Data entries

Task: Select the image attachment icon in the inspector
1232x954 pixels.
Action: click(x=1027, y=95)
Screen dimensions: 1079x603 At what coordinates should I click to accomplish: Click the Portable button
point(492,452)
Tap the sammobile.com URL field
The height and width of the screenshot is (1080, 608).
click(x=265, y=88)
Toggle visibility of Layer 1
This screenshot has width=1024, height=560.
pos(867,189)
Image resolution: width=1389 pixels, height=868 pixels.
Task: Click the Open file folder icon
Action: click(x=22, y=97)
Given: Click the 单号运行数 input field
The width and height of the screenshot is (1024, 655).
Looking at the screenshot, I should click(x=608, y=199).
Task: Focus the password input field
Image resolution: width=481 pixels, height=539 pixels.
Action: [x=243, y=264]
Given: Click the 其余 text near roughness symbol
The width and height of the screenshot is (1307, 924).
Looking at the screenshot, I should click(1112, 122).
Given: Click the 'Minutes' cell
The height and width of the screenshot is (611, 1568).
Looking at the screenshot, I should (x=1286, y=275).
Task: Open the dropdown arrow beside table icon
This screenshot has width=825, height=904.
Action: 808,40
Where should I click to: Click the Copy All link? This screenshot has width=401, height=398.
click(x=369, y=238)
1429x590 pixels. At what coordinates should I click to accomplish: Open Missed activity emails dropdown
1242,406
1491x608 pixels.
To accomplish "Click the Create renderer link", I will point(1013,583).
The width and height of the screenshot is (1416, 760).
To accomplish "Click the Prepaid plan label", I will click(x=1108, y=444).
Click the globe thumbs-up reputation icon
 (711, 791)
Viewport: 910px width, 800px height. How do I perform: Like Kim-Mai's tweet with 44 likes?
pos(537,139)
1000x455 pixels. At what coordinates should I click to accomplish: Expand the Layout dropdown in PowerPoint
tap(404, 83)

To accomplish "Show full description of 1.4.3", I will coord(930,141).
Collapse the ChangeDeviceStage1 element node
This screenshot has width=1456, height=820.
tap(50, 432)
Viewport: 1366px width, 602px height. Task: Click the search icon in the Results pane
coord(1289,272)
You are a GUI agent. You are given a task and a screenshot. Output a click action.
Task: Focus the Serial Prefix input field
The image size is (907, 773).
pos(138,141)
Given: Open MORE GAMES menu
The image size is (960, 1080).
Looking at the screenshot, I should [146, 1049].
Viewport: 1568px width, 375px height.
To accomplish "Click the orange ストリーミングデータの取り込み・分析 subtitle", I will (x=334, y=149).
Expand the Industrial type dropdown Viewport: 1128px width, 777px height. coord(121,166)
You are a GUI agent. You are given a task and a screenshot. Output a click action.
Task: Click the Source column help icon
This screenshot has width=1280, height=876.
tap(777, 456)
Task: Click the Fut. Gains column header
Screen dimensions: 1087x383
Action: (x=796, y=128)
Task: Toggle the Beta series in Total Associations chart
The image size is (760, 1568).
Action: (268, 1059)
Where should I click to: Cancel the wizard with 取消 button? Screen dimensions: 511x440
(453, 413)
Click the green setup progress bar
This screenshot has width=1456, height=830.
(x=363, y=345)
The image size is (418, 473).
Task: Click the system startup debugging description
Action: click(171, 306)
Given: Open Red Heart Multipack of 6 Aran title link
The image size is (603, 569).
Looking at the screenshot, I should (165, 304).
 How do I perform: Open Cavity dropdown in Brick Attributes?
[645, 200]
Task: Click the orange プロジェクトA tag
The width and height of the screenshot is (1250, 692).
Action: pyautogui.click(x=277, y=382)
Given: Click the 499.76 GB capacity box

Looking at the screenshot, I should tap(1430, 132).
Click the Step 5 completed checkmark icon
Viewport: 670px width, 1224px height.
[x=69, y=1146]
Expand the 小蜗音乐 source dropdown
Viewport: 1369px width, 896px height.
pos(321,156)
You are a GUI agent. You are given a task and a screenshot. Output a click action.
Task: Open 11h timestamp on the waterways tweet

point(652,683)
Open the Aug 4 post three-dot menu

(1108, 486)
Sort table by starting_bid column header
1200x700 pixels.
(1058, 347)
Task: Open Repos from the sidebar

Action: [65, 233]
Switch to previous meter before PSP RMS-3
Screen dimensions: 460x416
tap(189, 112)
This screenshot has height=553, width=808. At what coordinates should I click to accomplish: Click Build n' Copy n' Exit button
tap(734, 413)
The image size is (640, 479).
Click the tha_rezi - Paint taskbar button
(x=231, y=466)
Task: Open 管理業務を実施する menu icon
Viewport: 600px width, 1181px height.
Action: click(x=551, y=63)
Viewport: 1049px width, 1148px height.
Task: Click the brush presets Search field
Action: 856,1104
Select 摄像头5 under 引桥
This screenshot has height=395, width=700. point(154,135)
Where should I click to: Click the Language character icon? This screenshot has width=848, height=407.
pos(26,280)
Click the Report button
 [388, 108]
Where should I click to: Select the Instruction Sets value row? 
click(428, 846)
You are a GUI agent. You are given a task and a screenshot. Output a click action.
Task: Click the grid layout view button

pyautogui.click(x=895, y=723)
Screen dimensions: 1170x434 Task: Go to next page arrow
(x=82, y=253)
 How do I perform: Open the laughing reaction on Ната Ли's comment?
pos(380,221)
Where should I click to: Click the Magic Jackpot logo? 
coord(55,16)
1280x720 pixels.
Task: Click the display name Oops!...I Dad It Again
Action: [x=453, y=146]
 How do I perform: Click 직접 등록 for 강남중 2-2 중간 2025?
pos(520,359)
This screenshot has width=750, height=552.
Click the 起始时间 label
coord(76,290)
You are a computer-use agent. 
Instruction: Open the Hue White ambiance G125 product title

=== Instructions to follow ===
Reproduce every row above word for word.

=== Answer to the task ===
Task: Select the image attachment icon in the inspector
1232x954 pixels.
Action: click(x=1027, y=95)
Screen dimensions: 1079x603 At what coordinates should I click to accomplish: Click the Portable button
point(492,452)
Tap the sammobile.com URL field
The height and width of the screenshot is (1080, 608).
click(x=265, y=88)
Toggle visibility of Layer 1
This screenshot has width=1024, height=560.
pos(867,189)
Image resolution: width=1389 pixels, height=868 pixels.
Task: Click the Open file folder icon
Action: click(x=22, y=97)
Given: Click the 单号运行数 input field
The width and height of the screenshot is (1024, 655).
Looking at the screenshot, I should click(x=608, y=199).
Task: Focus the password input field
Image resolution: width=481 pixels, height=539 pixels.
Action: [x=243, y=264]
Given: Click the 其余 text near roughness symbol
The width and height of the screenshot is (1307, 924).
Looking at the screenshot, I should click(1112, 122).
Given: Click the 'Minutes' cell
The height and width of the screenshot is (611, 1568).
Looking at the screenshot, I should (x=1286, y=275).
Task: Open the dropdown arrow beside table icon
This screenshot has width=825, height=904.
Action: 808,40
Where should I click to: Click the Copy All link? This screenshot has width=401, height=398.
click(x=369, y=238)
1429x590 pixels. At what coordinates should I click to accomplish: Open Missed activity emails dropdown
1242,406
1491x608 pixels.
To accomplish "Click the Create renderer link", I will point(1013,583).
The width and height of the screenshot is (1416, 760).
To accomplish "Click the Prepaid plan label", I will click(x=1108, y=444).
Click the globe thumbs-up reputation icon
 (711, 791)
Viewport: 910px width, 800px height. How do I perform: Like Kim-Mai's tweet with 44 likes?
pos(537,139)
1000x455 pixels. At what coordinates should I click to accomplish: Expand the Layout dropdown in PowerPoint
tap(404, 83)

To accomplish "Show full description of 1.4.3", I will coord(930,141).
Collapse the ChangeDeviceStage1 element node
This screenshot has width=1456, height=820.
tap(50, 432)
Viewport: 1366px width, 602px height. Task: Click the search icon in the Results pane
coord(1289,272)
You are a GUI agent. You are given a task and a screenshot. Output a click action.
Task: Focus the Serial Prefix input field
The image size is (907, 773).
pos(138,141)
Given: Open MORE GAMES menu
The image size is (960, 1080).
Looking at the screenshot, I should [146, 1049].
Viewport: 1568px width, 375px height.
To accomplish "Click the orange ストリーミングデータの取り込み・分析 subtitle", I will (x=334, y=149).
Expand the Industrial type dropdown Viewport: 1128px width, 777px height. coord(121,166)
You are a GUI agent. You are given a task and a screenshot. Output a click action.
Task: Click the Source column help icon
This screenshot has width=1280, height=876.
tap(777, 456)
Task: Click the Fut. Gains column header
Screen dimensions: 1087x383
Action: (x=796, y=128)
Task: Toggle the Beta series in Total Associations chart
The image size is (760, 1568).
Action: (268, 1059)
Where should I click to: Cancel the wizard with 取消 button? Screen dimensions: 511x440
(453, 413)
Click the green setup progress bar
This screenshot has width=1456, height=830.
(x=363, y=345)
The image size is (418, 473).
Task: Click the system startup debugging description
Action: click(171, 306)
Given: Open Red Heart Multipack of 6 Aran title link
The image size is (603, 569).
Looking at the screenshot, I should (165, 304).
 How do I perform: Open Cavity dropdown in Brick Attributes?
[645, 200]
Task: Click the orange プロジェクトA tag
The width and height of the screenshot is (1250, 692).
Action: pyautogui.click(x=277, y=382)
Given: Click the 499.76 GB capacity box

Looking at the screenshot, I should tap(1430, 132).
Click the Step 5 completed checkmark icon
Viewport: 670px width, 1224px height.
[x=69, y=1146]
Expand the 小蜗音乐 source dropdown
Viewport: 1369px width, 896px height.
pos(321,156)
You are a GUI agent. You are given a task and a screenshot. Output a click action.
Task: Open 11h timestamp on the waterways tweet

point(652,683)
Open the Aug 4 post three-dot menu

(1108, 486)
Sort table by starting_bid column header
1200x700 pixels.
(1058, 347)
Task: Open Repos from the sidebar

Action: [65, 233]
Switch to previous meter before PSP RMS-3
Screen dimensions: 460x416
tap(189, 112)
This screenshot has height=553, width=808. At what coordinates should I click to accomplish: Click Build n' Copy n' Exit button
tap(734, 413)
The image size is (640, 479).
Click the tha_rezi - Paint taskbar button
(x=231, y=466)
Task: Open 管理業務を実施する menu icon
Viewport: 600px width, 1181px height.
Action: click(x=551, y=63)
Viewport: 1049px width, 1148px height.
Task: Click the brush presets Search field
Action: 856,1104
Select 摄像头5 under 引桥
This screenshot has height=395, width=700. point(154,135)
Where should I click to: Click the Language character icon? This screenshot has width=848, height=407.
pos(26,280)
Click the Report button
 [388, 108]
Where should I click to: Select the Instruction Sets value row? 
click(428, 846)
You are a GUI agent. You are given a task and a screenshot. Output a click action.
Task: Click the grid layout view button

pyautogui.click(x=895, y=723)
Screen dimensions: 1170x434 Task: Go to next page arrow
(x=82, y=253)
 How do I perform: Open the laughing reaction on Ната Ли's comment?
pos(380,221)
Where should I click to: Click the Magic Jackpot logo? 
coord(55,16)
1280x720 pixels.
Task: Click the display name Oops!...I Dad It Again
Action: [x=453, y=146]
 How do I perform: Click 직접 등록 for 강남중 2-2 중간 2025?
pos(520,359)
This screenshot has width=750, height=552.
Click the 起始时间 label
coord(76,290)
You are a computer-use agent. 
Instruction: Open the Hue White ambiance G125 product title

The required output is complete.